WHAT THE TASK REQUIRES —
Copy the following data exactly and drop the pictures.

RECORDS FOR THIS TASK —
%%

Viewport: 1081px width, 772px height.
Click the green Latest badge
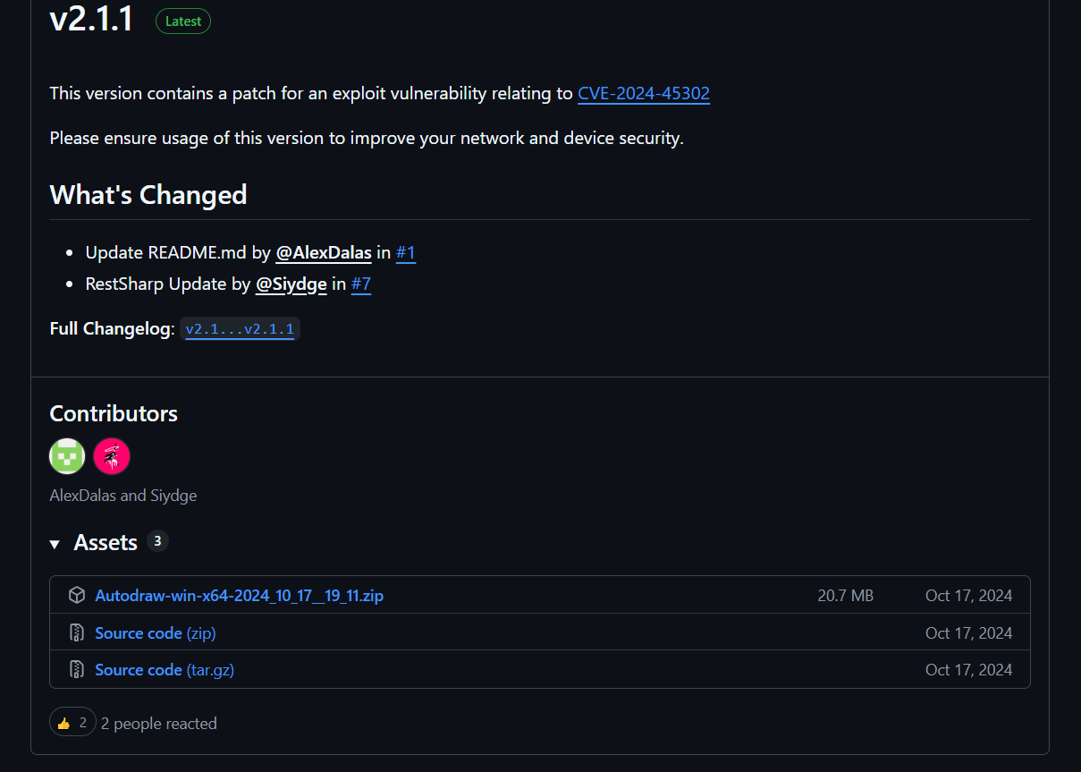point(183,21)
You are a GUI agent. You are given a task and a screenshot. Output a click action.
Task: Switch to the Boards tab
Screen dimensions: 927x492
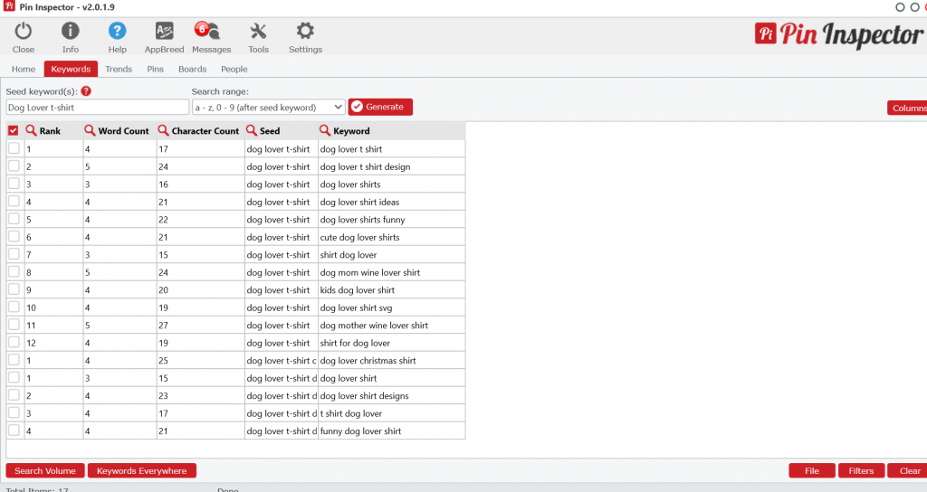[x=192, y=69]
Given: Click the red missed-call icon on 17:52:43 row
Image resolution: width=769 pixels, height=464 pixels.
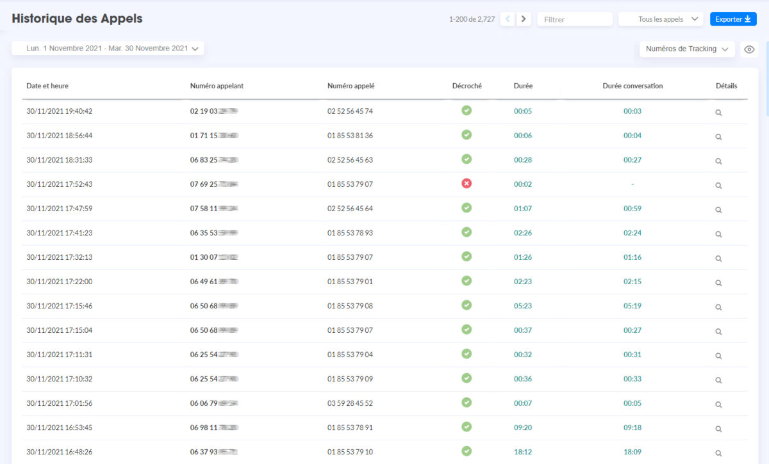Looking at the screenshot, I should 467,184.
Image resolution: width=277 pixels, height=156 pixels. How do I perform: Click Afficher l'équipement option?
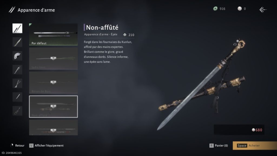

%%

EXPECTED ANSWER —
Viewport: 1081px width, 772px height.
Click the green Latest badge
point(183,21)
You are a GUI agent. You are given a task and a screenshot. Output a click action.
Task: Switch to the Boards tab
Screen dimensions: 927x492
[x=192, y=69]
Given: Click the red missed-call icon on 17:52:43 row
Image resolution: width=769 pixels, height=464 pixels.
Looking at the screenshot, I should 467,184.
Image resolution: width=277 pixels, height=156 pixels. How do I perform: Click Afficher l'équipement option?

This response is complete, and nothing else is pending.